Lessons Learned During Udacity AIND, Part 3: Deep Learning with Convolutional Neural Networks and Recurrent Neural Networks

In the third part of the Udacity Artificial Intelligence Nanodegree lessons learned series, I’ll cover convolutional neural networks (CNNs) and recurrent neural networks (RNNs), two neural network architectures that are optimized for specific tasks.

Convolutional Neural Networks

A convolutional neural network is a neural network specialized for processing an image. While CNNs have seen other uses, image processing, and in particular image recognition, has drawn the most attention because of the excellent results that have been obtained.

How to think about the filtering done by the layers of a CNN

The first layer of a convolution neural network performs a set of convolutional filtering operations on the input image, one for each feature map. The resulting filtered image is typically the same size as the input image. The exact type of filter used in each case is not fixed as in a traditional image processing system, but is learned by the neural network during training.

Higher layers work the same way, but with two notable differences. First, there are many more filters in each layer. And second, the input “images” are no longer the original RGB image but are (heavily) filtered and downsampled versions of the original.
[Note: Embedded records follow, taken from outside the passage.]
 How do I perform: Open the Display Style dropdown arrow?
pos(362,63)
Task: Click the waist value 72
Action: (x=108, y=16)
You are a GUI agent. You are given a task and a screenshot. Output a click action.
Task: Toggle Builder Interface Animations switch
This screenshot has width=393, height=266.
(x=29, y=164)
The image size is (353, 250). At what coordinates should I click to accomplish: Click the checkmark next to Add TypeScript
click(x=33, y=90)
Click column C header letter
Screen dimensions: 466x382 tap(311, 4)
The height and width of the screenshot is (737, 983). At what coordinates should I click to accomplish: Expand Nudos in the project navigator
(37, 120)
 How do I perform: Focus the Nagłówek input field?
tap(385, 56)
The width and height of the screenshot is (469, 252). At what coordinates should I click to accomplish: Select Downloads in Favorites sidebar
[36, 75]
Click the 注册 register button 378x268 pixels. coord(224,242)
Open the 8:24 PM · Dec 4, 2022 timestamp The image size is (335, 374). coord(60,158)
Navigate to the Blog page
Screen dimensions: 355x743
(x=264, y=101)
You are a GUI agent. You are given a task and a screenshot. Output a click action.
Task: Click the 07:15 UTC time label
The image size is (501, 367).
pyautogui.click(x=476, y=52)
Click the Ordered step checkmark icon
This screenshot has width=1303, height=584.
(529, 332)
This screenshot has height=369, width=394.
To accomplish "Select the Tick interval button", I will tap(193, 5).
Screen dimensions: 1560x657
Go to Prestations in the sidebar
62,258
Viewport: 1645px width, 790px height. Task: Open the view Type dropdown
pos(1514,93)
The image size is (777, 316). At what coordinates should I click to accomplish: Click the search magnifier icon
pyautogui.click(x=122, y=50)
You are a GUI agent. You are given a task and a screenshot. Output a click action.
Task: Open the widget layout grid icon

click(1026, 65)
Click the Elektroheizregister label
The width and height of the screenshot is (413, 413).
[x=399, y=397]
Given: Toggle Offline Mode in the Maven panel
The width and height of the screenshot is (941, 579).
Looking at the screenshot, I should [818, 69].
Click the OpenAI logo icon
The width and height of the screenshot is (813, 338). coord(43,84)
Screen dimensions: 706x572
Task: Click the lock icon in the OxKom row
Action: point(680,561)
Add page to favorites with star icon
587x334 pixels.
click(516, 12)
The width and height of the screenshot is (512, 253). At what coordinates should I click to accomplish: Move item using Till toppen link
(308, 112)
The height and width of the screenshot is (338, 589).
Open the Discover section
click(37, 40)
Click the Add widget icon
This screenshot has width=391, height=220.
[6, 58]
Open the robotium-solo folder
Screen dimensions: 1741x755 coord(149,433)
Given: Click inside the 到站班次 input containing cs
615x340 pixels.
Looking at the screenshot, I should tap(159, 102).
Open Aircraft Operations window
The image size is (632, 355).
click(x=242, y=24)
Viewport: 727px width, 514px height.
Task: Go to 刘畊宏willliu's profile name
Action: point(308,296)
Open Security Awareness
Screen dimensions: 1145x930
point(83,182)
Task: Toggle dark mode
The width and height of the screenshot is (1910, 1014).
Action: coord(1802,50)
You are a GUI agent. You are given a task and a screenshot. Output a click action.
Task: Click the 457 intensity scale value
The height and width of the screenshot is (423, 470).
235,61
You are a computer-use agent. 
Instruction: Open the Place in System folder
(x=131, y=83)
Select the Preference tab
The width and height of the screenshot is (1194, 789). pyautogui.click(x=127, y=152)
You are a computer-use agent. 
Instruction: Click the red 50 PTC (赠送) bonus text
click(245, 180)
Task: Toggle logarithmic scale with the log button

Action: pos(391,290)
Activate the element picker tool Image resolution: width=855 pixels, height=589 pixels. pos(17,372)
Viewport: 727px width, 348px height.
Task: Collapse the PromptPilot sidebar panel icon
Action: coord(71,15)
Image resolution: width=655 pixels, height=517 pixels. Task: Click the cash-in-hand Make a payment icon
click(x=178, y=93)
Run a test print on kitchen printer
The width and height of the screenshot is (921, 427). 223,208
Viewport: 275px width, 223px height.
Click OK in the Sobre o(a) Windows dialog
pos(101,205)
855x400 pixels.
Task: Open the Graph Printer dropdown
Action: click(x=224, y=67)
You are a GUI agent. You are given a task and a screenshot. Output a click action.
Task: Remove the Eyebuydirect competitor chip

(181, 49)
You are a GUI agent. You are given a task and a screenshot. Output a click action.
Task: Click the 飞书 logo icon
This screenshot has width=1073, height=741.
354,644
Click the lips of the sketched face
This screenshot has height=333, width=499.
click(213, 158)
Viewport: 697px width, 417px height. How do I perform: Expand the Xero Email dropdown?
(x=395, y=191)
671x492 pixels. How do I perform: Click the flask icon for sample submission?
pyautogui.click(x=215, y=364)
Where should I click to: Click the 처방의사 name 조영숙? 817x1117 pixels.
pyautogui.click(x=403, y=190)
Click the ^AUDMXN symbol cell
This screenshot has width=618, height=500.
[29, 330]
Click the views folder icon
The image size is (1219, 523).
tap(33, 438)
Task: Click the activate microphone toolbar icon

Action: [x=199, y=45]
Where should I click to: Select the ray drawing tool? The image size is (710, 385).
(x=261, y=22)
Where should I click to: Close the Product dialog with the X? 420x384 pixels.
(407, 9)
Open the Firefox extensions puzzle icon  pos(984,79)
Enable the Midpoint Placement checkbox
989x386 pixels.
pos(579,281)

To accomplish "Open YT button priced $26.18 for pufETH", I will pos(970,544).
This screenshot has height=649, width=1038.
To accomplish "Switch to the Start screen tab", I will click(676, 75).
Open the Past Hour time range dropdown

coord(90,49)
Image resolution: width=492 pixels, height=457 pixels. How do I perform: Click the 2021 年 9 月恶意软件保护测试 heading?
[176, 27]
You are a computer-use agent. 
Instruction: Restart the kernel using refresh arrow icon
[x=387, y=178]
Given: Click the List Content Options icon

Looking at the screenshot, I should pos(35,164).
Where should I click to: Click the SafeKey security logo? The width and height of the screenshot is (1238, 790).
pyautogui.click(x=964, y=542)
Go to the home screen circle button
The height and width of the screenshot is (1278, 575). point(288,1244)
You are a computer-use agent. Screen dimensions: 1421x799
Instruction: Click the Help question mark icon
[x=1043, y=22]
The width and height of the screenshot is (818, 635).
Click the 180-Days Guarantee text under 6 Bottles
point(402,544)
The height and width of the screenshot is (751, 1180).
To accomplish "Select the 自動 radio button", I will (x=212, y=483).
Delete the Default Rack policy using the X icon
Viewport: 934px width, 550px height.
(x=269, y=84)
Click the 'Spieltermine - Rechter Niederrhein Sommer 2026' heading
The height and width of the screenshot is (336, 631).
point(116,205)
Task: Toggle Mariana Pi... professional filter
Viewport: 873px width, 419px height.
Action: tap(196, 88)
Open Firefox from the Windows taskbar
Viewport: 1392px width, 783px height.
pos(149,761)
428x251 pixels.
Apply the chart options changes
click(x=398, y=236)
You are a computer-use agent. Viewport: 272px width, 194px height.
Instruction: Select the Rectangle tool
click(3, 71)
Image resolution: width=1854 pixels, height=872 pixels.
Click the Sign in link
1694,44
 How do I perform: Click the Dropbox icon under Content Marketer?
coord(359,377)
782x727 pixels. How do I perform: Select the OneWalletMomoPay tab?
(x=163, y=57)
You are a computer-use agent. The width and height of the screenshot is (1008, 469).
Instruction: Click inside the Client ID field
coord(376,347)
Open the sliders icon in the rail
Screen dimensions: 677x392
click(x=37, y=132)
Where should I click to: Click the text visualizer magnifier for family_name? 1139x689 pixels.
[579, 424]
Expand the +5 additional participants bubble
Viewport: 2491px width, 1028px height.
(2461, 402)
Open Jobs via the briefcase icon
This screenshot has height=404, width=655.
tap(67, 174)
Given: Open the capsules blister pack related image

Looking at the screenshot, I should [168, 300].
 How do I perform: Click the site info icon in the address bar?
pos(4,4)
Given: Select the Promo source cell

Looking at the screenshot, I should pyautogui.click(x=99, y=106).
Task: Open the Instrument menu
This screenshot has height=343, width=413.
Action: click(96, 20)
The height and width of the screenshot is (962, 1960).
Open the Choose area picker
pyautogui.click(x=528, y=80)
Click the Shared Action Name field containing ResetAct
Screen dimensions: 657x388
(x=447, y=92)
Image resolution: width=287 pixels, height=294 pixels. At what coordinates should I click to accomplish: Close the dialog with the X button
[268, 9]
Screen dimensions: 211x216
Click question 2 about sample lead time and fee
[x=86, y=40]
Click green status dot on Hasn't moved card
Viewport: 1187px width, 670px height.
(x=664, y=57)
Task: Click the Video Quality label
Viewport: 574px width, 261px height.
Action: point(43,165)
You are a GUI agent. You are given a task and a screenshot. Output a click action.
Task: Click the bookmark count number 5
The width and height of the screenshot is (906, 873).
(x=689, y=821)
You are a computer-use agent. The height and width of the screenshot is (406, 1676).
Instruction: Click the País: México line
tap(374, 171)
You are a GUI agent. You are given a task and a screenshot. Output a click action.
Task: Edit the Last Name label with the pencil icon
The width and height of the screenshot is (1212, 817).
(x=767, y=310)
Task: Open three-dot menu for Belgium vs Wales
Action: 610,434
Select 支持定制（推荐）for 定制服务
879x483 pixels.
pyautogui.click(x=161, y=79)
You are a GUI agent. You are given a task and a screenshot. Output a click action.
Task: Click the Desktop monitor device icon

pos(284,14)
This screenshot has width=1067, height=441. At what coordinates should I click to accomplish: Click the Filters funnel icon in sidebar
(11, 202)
Suppose the input to a CNN is a 228x228 color image. A filter in the first layer with a 3x3 kernel filters a grid of 9 pixels in the input image across three color channels (red, green, blue). There are 228x228 neurons (no downsampling yet). Each neuron applies this same filter and outputs a single value::

$neuron = w_r * redChannelFilter() + w_g * greeenChannelFilter() + w_b * blueChannelFilter()$

Now let’s look at the final convolutional layer. Say the input to this convolutional layer is 7x7x512 (compared to 228x228x3 for the input layer). This means a filter in the final layer takes as input a 7x7 downsampled “image” with 512 channels. Unlike the first convolutional layer where the channels were color channels in the input image, these channels are the outputs of filters in the previous layer and it’s quite difficult to put nice labels on them (though that hasn’t stopped researchers from trying). But the computation is similar. Each neuron outputs a single value:

$neuron = w_1 * channel1Filter(3x3) + w_2 * channel2Filter(3x3) + … + w_{512} * channel512Filter(3x3)$

A filter’s output “pixels” are called its activation map, and each CNN layer contains many such maps.

Strategy for constructing a deep CNN

A fairly straightforward strategy has emerged for constructing deep CNNs. As you move from lower layers to higher layers, downsample the spatial “image” while increasing the number of separate filters that get applied. As we’ve seen, higher layers see an input image with smaller spatial dimensions but dramatically more channels, e.g. 512 instead of just 3 (red, green, blue).

Taking VGG-16 as an example:

Start with input image 224x224x3
First set of layers computes 64 feature maps that are each 224x224
Downsample with max pooling (2x2)
Second set of layer computes 128 feature maps that are each 112x112
Downsample with max pooling (2x2)
Third set of layers computes 256 feature maps that are each 56x56
Downsample with max pooling (2x2)
Fourth set of layers computes 512 feature maps that are each 28x28
Downsample with max pooling (2x2)
Fifth set of layers computes 512 feature maps that are each 14x14
Downsample with max pooling (2x2)
Flatten 7x7x512 neuron “volume” to a length 25,088 1D vector
Sixth set of layers are fully-connected with 4,096 neurons
Output layer is specialized to the task at hand, e.g. one neuron per class for classification task

Strategy for dropout during training of a CNN

An effective strategy for applying dropout during training of a CNN is to gradually increase the dropout percentage from lower layers to higher ones. Start with a low dropout rate in the lower layers (near the input layer) of say 0.2, and gradually increase dropout to about 0.5.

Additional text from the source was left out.